Cuties: The Misunderstood Controversy

Cuties: The Misunderstood Controversy

Patiense Mckenzie

October 22, 2020

Controversy has surrounded the new Netflix film, Cuties—written and directed by Maïmouna Doucouré. The film is French, but has American audiences in an uproar. The movie is about a young girl growing up too fast. Doucouré is under fire for making a film intended to criticize the sexualization of children, which is being perceived by audiences as doing just that. This explicit display of young girls oversexualizing themselves makes any audience uncomfortable. The irony here is that both parties object to the sexualization of young girls, but audiences have misinterpreted Docouré’s intentions. Of course, one of the caveats of filmaking is that the only way to comment on horrors is to put them in the film. Much of the criticism is seemingly coming from folks who haven’t even seen the movie but merely the trailer. This is likely a result of the film’s advertising, which makes the positionality of the young girls clear, but without full context.

Trailers are pivotal, as they are the first exposure audience’s have to a film and largely determine whether or not they’ll watch it. The film explores the life of a young girl who is easily influenced by her surroundings, but you wouldn’t know it from the trailer. The preview wasn’t actually a preview as it displayed the last ten minutes of the movie. It showed the young girls in revealing outfits as they danced provocatively. Once people saw this, it was hard to look past the hypersexualizing and see the real story. The movie was intended to make views uncomfortable. The film highlighted the harsh reality of what life is like for young girls.

Americans act like they aren’t used to the vulgar hypersexualization enacted on the young girls of the film industry. It isn’t an inescapable part of growing up female in this country. Doucouré was already well aware of the damage this exploitation can cause; it’s what sparked her idea for the film. “The more women are oversexulized, the more successful they become,” she said in an interview with Netflix Film Club. She even highlighted the potential damage that this pressure can cause. There is a difference between a filmmaker creating with the intent to start a needed conversation and a consumer being so fixated on a child’s body that they ignore the meaning of the film.

Another problem is ignorance. Cancel culture can affect films greatly. The “hate train” that follows the trailer makes the movie unappetizing. If Netflix chose a trailer that wasn’t focused on shock value, and instead chose a series of clips that worked towards telling the story, perhaps Doucouré would have stood a chance. Shortly after this movie came out, people were demanding for Netflix to cancel it. According to,“a day after Cuties premiered, the hashtag #CancelNetflix was Twitter’s most popular trending topic as users slammed the movie as sexualizing underage children.” Netflix later apologized for portraying the film in a way that could be easily misrepresented, saying, “it was not OK, nor was it representative of this French film which won an award at Sundance.”  Netflix was aware of how the trailer did not align with the movie.

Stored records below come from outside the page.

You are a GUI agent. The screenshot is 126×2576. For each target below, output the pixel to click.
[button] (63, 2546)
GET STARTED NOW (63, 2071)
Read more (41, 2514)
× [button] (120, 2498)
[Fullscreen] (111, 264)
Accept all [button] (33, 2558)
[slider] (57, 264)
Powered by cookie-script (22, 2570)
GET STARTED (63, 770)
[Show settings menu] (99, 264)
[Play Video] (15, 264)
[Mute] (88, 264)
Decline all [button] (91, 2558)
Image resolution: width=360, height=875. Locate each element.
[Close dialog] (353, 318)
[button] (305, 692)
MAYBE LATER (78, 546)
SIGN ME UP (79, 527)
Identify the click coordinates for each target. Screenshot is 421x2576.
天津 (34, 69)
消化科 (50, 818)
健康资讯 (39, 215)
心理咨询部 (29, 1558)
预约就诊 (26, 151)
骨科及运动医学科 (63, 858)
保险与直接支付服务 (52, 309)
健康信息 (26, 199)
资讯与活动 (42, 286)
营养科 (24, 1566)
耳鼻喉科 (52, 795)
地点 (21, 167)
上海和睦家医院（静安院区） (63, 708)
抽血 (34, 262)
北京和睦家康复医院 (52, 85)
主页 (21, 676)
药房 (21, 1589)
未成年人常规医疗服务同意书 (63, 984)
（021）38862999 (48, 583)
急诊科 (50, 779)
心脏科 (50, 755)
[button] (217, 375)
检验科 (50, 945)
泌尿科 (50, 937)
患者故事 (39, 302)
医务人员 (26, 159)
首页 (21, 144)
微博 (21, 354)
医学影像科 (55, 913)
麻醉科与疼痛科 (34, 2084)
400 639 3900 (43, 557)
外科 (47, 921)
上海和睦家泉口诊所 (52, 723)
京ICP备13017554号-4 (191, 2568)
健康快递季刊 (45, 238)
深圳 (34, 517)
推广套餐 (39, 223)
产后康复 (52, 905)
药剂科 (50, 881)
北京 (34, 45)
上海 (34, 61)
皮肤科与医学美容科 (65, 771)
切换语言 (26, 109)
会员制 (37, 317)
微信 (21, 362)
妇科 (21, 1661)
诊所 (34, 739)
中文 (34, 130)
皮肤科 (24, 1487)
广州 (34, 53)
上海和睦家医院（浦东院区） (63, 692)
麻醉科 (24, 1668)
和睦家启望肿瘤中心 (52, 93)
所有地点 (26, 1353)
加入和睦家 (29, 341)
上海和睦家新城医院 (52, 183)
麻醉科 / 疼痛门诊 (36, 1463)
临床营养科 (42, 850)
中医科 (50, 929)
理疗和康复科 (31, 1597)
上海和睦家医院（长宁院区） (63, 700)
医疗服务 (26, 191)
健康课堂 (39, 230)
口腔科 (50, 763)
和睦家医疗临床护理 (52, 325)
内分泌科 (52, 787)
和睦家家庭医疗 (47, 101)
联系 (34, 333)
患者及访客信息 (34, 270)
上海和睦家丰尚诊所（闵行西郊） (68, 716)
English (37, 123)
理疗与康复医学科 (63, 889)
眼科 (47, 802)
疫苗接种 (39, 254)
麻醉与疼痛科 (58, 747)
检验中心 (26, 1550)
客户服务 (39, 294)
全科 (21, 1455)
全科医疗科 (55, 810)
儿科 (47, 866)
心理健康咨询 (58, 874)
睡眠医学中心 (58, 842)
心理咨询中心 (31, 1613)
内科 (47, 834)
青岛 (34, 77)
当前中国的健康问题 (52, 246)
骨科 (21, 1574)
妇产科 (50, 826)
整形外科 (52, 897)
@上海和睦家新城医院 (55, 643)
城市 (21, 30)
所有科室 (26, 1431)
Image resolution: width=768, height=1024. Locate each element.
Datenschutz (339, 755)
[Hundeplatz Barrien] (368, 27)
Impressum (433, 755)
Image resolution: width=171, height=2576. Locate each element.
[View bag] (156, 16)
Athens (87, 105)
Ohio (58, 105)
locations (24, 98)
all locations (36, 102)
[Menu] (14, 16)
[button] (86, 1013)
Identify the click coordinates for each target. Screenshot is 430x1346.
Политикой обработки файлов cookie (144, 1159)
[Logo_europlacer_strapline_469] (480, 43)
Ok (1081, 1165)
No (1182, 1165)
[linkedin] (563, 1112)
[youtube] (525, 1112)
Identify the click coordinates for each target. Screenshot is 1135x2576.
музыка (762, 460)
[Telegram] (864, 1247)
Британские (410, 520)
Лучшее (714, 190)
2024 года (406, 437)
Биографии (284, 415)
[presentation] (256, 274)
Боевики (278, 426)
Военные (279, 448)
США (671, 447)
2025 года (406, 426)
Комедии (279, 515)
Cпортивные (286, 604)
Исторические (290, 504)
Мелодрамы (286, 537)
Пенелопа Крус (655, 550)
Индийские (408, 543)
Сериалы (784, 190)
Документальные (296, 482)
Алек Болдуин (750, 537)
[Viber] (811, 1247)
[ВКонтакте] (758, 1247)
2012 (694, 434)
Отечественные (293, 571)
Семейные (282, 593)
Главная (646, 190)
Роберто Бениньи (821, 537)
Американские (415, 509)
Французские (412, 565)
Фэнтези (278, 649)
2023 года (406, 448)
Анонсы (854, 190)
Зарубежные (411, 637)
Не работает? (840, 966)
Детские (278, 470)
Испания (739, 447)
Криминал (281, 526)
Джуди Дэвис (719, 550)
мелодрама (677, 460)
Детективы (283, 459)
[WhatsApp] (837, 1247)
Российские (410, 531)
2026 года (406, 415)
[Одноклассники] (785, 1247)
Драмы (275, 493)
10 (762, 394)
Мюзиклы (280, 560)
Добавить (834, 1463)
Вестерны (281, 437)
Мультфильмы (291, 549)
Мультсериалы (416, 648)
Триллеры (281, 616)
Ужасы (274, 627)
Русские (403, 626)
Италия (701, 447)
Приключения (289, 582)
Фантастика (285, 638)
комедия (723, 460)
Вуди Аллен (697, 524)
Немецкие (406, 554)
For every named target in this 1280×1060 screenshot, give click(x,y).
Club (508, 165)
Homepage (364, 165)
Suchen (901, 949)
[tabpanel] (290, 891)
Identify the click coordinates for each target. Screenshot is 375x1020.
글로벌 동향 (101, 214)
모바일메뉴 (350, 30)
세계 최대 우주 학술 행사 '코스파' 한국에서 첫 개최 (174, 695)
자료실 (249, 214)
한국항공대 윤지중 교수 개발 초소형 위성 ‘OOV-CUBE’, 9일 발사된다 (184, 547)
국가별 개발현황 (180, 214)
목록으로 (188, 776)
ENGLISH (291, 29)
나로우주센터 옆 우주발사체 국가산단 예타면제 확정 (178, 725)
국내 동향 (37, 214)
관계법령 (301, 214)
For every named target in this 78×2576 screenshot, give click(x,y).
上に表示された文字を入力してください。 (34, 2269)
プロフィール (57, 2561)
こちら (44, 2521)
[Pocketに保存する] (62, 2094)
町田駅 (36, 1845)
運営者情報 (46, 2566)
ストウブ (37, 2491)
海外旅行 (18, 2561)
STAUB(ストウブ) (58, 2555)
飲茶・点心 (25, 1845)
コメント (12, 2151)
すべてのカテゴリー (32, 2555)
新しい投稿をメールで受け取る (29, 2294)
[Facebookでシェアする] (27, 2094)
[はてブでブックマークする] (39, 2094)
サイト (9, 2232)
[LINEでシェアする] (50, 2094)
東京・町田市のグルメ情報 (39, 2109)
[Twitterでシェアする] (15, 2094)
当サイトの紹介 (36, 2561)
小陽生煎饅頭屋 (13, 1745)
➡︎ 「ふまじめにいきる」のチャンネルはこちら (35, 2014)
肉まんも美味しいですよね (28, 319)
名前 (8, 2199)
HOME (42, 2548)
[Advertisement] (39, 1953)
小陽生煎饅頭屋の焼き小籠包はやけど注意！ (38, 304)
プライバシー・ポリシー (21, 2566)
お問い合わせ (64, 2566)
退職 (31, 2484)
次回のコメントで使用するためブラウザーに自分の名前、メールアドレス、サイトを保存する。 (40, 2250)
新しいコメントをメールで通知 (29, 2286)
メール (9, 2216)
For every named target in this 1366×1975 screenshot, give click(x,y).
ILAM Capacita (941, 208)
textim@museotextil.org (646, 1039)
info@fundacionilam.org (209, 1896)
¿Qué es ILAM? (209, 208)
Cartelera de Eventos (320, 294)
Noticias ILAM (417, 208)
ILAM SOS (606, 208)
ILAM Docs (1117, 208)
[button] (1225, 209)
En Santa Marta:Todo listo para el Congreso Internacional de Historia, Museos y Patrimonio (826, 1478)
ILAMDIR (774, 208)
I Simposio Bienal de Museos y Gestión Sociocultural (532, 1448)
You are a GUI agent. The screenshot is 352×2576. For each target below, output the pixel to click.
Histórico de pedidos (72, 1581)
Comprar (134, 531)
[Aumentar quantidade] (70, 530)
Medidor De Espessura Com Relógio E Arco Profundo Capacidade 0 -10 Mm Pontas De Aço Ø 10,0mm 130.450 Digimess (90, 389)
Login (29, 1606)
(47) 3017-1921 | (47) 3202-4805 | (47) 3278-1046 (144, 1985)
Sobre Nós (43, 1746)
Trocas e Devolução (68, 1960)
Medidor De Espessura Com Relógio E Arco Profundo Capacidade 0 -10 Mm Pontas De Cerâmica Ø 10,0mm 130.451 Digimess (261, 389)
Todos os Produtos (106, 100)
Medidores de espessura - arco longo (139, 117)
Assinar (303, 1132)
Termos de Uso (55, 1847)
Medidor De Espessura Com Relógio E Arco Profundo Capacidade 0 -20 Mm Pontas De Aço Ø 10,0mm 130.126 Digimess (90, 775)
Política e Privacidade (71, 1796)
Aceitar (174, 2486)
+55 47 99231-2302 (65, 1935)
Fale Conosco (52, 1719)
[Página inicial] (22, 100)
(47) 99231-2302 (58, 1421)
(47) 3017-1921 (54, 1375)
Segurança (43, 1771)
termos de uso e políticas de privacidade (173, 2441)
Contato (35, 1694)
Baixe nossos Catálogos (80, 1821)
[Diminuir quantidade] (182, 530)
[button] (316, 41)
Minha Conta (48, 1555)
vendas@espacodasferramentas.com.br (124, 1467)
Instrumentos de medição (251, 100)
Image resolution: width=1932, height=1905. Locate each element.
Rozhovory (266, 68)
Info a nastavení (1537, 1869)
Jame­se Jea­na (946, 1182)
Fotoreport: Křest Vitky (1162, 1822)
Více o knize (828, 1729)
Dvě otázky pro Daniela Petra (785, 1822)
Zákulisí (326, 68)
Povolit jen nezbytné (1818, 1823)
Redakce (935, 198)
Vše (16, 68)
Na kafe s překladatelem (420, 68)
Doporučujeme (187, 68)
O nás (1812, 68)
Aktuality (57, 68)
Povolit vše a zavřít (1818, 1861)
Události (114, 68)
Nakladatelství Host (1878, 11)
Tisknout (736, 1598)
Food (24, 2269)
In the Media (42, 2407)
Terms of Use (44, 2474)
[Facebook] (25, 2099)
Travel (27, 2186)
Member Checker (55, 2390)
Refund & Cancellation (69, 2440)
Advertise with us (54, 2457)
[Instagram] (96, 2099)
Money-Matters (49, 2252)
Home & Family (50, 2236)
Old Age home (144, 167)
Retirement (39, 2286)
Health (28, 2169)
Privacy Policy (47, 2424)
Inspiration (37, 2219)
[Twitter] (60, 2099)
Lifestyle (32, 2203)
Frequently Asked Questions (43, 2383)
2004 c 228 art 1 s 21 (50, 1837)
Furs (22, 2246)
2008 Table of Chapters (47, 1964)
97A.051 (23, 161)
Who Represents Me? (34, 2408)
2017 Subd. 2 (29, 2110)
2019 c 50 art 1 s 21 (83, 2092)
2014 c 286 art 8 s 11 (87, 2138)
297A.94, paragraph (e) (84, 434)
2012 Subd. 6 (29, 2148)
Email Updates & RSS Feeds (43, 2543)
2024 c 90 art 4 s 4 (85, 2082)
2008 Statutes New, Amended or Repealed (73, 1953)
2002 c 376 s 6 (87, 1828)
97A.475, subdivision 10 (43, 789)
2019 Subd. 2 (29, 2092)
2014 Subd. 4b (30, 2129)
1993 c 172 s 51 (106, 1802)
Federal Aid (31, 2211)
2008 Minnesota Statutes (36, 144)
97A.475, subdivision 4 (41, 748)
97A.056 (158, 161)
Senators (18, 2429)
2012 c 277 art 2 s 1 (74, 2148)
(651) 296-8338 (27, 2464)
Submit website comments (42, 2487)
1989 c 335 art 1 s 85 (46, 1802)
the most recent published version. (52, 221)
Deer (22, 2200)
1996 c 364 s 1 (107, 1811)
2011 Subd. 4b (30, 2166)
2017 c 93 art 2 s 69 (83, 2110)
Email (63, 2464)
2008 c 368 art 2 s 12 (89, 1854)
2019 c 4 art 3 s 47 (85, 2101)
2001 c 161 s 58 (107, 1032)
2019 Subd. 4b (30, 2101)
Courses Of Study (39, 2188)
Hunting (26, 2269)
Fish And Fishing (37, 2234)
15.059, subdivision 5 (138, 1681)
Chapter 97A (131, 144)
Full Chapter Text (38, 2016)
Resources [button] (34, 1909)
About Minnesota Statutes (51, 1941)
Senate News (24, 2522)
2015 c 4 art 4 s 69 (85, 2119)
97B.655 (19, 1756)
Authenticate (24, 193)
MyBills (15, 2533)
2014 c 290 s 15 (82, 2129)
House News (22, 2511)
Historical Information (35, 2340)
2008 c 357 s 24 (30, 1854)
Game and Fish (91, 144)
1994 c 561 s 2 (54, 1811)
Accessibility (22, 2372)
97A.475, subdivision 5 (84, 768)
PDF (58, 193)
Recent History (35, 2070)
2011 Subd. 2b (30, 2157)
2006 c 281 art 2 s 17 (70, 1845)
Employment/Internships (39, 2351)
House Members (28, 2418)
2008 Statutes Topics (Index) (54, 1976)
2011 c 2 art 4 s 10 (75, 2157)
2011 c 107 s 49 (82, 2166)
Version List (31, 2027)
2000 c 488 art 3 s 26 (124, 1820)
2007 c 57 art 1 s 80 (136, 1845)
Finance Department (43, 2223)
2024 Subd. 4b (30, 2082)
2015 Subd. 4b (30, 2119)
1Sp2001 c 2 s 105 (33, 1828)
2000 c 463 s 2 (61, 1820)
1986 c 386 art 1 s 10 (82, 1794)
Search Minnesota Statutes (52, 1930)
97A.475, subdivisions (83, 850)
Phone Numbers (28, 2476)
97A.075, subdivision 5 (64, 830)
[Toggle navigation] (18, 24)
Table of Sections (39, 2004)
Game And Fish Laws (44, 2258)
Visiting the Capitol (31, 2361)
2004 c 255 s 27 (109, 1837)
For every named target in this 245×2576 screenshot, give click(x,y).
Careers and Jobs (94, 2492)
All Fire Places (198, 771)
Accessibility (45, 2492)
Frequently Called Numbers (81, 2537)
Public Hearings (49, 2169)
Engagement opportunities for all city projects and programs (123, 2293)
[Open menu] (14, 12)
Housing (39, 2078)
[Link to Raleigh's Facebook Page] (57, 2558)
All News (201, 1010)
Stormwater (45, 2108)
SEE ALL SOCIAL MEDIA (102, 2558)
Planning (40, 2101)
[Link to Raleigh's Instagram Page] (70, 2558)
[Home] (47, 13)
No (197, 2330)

Attempting to add shock value made their audience uncomfortable which led to the public demand of cancelation.

Unfortunately, the story of Cuties is reality for a lot of young girls. Instead of criticizing it immediately, we should take this opportunity to learn something from the film. There are lessons within the film that are directed to young girls. The main character of the film, Amy, was given an ultimatum to either follow the traditional path of femininity within her Muslim culture or to give in idea of femininity that roots from her friends influence, social media and modern day society. At the end of the movie, the girls are shown dancing extremely provocatively. It’s this scene that Netflix picked for the trailer, but what they don’t show in the preview is that Amy runs off the stage crying in the middle of the performance. In the last scene, she rejects both ideas of femininity and decides to jump rope with her friends. Before people get up in arms about the message of Cuties, they should try watching the film, exploring some interviews with Doucouré, and consider the societal nuances facing young girls. Don’t judge a movie by its trailer.

Patiense Mckenzie is a senior studying English with a focus in creative writing and a minor in Spanish. Her passion is creative writing and poetry. Her career goal is to publish a book one day and to create a space for Detroit local creatives to get paid for their art.